Saliendo de «mí mismo»

Tengo la imagen de alguien sediento en medio del desierto y que divisa a lo lejos un oasis, tan pronto llega, esta visión, se desvanece, ya que se trataba de un espejismo. Esta imagen bien podría ilustrar muchas de las situaciones sobre nosotros mismos, sobre nuestra vida cotidiana concernientes a nuestras ideas, pensamientos, sentimientos o expectativas.

Sostenemos la certeza de que, tal como somos, disponemos de la capacidad de poder “hacer”. Para Gurdjieff la tragedia humana es “la imposibilidad de hacer cualquier cosa en medio de la locura colectiva.”

La realidad es una propiedad del todo, “hacer”, es llegar a conseguir un objetivo planeado con anterioridad. Previamente, “hacer” implica un objetivo.

Habitualmente podemos engañarnos, o tener la imagen de que podemos.
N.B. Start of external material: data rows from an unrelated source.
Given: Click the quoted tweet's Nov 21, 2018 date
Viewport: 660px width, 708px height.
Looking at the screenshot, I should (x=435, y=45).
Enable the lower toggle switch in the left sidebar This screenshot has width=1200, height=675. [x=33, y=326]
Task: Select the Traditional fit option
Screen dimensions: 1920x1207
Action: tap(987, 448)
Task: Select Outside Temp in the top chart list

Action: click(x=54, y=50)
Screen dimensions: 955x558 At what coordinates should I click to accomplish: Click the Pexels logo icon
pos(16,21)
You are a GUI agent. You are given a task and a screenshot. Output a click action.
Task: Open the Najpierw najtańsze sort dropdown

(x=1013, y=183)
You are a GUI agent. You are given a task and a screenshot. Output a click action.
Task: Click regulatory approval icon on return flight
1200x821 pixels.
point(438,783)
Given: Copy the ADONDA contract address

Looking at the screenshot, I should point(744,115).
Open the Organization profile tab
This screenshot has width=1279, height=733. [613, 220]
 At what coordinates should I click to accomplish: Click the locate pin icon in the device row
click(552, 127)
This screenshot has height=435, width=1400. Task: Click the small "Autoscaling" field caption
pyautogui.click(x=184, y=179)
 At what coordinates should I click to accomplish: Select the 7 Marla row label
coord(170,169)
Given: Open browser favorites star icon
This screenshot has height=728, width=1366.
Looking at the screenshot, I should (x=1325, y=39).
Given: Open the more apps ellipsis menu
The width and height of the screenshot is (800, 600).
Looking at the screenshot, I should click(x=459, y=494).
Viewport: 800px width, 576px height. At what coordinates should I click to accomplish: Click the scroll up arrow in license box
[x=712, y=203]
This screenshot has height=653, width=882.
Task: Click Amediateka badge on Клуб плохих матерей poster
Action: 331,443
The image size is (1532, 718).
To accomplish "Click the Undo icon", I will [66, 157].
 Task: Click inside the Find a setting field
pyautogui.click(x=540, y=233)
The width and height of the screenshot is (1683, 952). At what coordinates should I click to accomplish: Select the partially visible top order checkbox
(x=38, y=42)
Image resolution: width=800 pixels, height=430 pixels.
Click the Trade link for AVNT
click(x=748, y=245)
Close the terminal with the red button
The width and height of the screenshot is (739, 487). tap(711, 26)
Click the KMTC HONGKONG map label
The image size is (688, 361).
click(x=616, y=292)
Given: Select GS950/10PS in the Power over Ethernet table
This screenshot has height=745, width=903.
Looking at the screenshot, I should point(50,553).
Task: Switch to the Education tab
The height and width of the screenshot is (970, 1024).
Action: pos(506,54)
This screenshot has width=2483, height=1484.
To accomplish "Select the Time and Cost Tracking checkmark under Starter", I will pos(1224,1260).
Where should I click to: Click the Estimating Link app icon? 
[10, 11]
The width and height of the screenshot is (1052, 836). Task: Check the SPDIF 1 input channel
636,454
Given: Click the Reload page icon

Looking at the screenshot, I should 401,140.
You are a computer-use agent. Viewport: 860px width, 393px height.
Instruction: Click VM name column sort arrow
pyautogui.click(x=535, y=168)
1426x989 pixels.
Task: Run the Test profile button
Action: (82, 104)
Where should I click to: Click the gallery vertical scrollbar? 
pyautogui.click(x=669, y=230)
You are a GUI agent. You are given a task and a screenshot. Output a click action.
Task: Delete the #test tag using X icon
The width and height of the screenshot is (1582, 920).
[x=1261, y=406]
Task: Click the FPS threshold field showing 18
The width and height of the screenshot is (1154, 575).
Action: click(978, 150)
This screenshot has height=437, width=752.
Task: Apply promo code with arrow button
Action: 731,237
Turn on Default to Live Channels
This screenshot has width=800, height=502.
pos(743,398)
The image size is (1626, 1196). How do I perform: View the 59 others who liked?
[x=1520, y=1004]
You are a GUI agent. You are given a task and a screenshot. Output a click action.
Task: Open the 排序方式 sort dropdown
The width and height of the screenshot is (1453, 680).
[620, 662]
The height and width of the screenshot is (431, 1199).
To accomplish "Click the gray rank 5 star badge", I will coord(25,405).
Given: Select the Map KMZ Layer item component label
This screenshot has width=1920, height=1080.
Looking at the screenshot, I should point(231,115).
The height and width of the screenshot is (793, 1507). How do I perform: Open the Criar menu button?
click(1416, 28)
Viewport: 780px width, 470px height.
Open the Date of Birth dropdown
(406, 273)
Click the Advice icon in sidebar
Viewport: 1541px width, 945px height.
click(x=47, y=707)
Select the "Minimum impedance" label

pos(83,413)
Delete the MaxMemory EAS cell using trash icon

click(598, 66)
Pero tenemos el potencial de “hacer” en embrión. Solo debemos desarrollarlo. La forma de poder desarrollarlo es trabajar sobre uno mismo.

Nos encontramos la dificultad de que en la vida, todo sucede de manera opuesta a la vida interior y a un trabajo consciente. Encontramos reacciones inconscientes, sufrimientos mecánicos que nos conducen a las tinieblas, a la imagen borrosa detrás de un velo.

Esta situación que vivimos los seres humanos se debe a lo que Gurdjieff llamó «características del sueño,» estas características se las puede dividir en diferentes consecuencias. Gurdjieff se refirió a las siguientes como las más nocivas, a saber: identificación, consideración, ensoñación, imaginación, charla innecesaria, mentiras, emociones negativas, pensamiento automático excesivo.

De entre todas estas características, destacaremos dos, la identificación y una de sus particulares consecuencias, la consideración.

La identificación: estamos identificados, en cierto modo, siempre que nuestra atención está implicada, es nuestro mayor enemigo y donde Gurdjieff solo observaba ilusión y espejismo.  En su peor versión es no tener conciencia de uno mismo. Nos identificamos con todo lo que llama nuestra atención.

La consideración es tan importante que se separa de la identificación. Hay dos formas de consideración, la “consideración interna “y la consideración externa. La consideración interna, es una obsesión con lo que los demás piensan de nosotros y lo poco que nos valoran y respetan. En su polo opuesto, encontramos la consideración externa. La “consideración externa” es tener en cuenta el bien de la otra persona y de uno mismo; requiere comprensión, discreción y autocontrol, es por eso, que es necesaria para despertar.

Estos son los primeros obstáculos que nos impiden ver con claridad y nos mantienen en la realidad velada, dejándonos en un mundo de ensoñación. Este es el verdadero obstáculo de poder llegar a ser uno mismo y entrar en el camino de la visión de lo real. Entrar en ese camino requiere simplemente ver las cosas tal como son.

El trabajo sobre uno mismo, el trabajo interior, no es una huida hacia arriba, sino la realización de nuestro estado humano aquí en la vida. Esto se realiza a través de un largo proceso de observación, el cual, va más allá de la mera observación psicológica. No debemos alimentar la oscuridad de nuestro psiquismo, sino realizar el ejercicio de observación como una iniciación a la mirada interior. Es a través de esta mirada inteligente que uno puede retornar a su camino.

Este movimiento me ayuda a salir de “mi,” del letargo en el que he estado sumido por el olvido. Nada como iluminar, traer luz, para purificar la oscuridad interior. Caminar con los ojos abiertos, modificar el cuerpo en mirada. Conectar con aquello que viene de arriba, lo superior que también habita y forma parte de nuestras funciones.